The constraint solving method needs access to information about the current domains of variables. This is provided by the following predicates, which are all constant time operations.

fd_var(?X)

Checks that X is currently an unbound variable that is known to the CLPFD solver.

fd_min(?X, ?Min)

where X is a domain variable (or an integer). Min is unified with the smallest value in the current domain of X, i.e. an integer or the atom inf denoting minus infinity.

fd_max(?X, ?Max)

where X is a domain variable (or an integer). Max is unified with the upper bound of the current domain of X, i.e. an integer or the atom sup denoting infinity.

fd_size(?X, ?Size)

where X is a domain variable (or an integer). Size is unified with the size of the current domain of X, if the domain is bounded, or the atom sup otherwise.

fd_set(?X, ?Set)

where X is a domain variable (or an integer). Set is unified with an FD set denoting the internal representation of the current domain of X; see below.

fd_dom(?X, ?Range)

where X is a domain variable (or an integer).

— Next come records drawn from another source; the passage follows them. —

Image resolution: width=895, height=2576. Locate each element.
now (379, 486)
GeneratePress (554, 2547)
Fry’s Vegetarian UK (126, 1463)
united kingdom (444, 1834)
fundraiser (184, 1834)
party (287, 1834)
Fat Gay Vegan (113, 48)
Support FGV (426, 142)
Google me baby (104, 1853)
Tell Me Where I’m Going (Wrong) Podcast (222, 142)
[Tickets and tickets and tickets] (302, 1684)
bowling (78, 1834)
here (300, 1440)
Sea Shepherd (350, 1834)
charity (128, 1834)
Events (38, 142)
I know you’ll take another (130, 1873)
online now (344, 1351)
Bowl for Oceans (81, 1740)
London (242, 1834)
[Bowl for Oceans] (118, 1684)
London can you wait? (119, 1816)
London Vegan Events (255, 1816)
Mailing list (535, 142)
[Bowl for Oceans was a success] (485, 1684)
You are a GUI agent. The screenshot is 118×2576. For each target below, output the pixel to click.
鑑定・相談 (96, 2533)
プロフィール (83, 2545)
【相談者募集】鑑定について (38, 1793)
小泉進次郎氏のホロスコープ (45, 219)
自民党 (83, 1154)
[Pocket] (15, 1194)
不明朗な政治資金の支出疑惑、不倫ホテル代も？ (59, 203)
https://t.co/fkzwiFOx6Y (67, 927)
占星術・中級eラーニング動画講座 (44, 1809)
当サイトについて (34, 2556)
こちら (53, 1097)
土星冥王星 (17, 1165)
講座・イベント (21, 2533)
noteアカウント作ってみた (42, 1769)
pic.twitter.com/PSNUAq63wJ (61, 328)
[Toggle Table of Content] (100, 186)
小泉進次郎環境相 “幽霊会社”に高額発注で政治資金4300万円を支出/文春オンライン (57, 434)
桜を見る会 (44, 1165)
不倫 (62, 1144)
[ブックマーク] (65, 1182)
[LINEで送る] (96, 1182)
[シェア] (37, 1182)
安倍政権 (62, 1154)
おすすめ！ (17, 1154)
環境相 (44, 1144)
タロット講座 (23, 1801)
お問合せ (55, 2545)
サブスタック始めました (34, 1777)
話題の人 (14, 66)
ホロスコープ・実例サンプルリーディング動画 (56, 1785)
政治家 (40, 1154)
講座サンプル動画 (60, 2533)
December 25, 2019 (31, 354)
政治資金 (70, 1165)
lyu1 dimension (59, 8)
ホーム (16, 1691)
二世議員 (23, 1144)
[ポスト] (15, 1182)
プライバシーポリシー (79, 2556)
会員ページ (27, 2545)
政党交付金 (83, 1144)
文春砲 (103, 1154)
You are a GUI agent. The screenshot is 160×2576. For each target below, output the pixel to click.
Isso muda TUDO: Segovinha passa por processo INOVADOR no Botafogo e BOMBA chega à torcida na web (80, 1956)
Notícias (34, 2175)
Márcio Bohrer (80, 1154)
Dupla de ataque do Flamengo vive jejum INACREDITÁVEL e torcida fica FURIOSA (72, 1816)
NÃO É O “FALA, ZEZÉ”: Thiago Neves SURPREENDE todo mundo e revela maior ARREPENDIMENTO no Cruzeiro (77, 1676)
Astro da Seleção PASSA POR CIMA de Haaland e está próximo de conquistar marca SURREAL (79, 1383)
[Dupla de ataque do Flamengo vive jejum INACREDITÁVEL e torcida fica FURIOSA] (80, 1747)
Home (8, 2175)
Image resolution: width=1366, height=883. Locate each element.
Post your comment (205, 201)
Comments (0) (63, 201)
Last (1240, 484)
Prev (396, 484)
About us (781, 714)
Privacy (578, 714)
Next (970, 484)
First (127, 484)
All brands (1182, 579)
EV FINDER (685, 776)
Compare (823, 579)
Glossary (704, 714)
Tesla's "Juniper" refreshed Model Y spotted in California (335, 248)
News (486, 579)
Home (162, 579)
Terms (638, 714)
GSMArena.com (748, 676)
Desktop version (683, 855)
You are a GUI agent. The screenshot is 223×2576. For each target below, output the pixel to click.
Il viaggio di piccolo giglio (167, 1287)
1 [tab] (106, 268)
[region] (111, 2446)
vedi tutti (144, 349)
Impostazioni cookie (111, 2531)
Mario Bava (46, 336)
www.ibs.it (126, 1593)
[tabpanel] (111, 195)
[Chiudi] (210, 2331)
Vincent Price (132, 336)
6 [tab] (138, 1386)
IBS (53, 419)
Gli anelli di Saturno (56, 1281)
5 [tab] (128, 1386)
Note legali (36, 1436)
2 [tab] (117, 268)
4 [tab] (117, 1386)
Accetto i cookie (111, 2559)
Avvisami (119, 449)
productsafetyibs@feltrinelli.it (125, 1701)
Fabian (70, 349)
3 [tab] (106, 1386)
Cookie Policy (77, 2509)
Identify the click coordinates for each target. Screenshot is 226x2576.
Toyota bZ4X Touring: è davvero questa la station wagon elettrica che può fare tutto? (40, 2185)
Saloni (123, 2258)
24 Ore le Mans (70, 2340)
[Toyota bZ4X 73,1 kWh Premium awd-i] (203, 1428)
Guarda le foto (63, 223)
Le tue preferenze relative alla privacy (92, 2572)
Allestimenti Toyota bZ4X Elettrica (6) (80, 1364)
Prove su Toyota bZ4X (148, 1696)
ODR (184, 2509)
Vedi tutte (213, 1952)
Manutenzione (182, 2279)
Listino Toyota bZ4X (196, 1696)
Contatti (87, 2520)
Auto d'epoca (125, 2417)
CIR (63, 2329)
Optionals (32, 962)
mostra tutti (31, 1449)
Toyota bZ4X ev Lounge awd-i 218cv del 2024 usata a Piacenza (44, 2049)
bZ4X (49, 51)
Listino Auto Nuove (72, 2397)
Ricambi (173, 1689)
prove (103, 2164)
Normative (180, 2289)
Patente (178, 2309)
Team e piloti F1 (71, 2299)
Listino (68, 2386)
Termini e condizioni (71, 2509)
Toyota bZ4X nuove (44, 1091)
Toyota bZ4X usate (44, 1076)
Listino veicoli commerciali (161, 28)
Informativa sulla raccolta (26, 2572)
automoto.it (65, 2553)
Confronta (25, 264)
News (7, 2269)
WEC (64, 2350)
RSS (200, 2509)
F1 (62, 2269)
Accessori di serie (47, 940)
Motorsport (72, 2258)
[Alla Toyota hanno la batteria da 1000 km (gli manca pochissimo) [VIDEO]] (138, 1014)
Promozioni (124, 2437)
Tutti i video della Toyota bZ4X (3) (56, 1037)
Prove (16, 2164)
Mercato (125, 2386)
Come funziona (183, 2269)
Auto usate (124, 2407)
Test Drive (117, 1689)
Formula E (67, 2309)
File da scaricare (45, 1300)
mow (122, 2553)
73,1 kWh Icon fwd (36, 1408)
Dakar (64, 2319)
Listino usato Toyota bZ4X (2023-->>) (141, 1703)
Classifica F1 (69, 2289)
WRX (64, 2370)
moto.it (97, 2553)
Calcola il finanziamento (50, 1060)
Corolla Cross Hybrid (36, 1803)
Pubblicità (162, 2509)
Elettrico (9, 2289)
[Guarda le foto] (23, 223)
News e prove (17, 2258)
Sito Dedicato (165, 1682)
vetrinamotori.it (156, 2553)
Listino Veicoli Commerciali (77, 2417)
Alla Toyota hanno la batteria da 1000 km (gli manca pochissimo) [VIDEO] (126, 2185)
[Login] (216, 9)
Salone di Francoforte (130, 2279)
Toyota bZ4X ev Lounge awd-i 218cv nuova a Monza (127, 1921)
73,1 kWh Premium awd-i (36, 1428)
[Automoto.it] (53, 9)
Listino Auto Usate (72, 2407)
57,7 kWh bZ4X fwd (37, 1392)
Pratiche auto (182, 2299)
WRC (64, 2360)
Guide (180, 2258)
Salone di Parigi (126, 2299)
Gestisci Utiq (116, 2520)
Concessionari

Range is unified with a ConstantRange (see Syntax of Indexicals) denoting the current domain of X.

fd_degree(?X, ?Degree)

where X is a domain variable (or an integer). Degree is unified with the number of constraints that are attached to X.

Please note: this number may include some constraints that have been detected as entailed. Also, Degree is not the number of neighbors of X in the constraint network.

The following predicates can be used for computing the set of variables that are (transitively) connected via constraints to some given variable(s).

fd_neighbors(+Var, -Neighbors)

Given a domain variable Var, Neighbors is the set of variables that can be reached from Var via constraints posted so far.

fd_closure(+Vars, -Closure)

Given a list Vars of domain variables, Closure is the set of variables (including Vars) that can be transitively reached via constraints posted so far. Thus, fd_closure/2 is the transitive closure of fd_neighbors/2.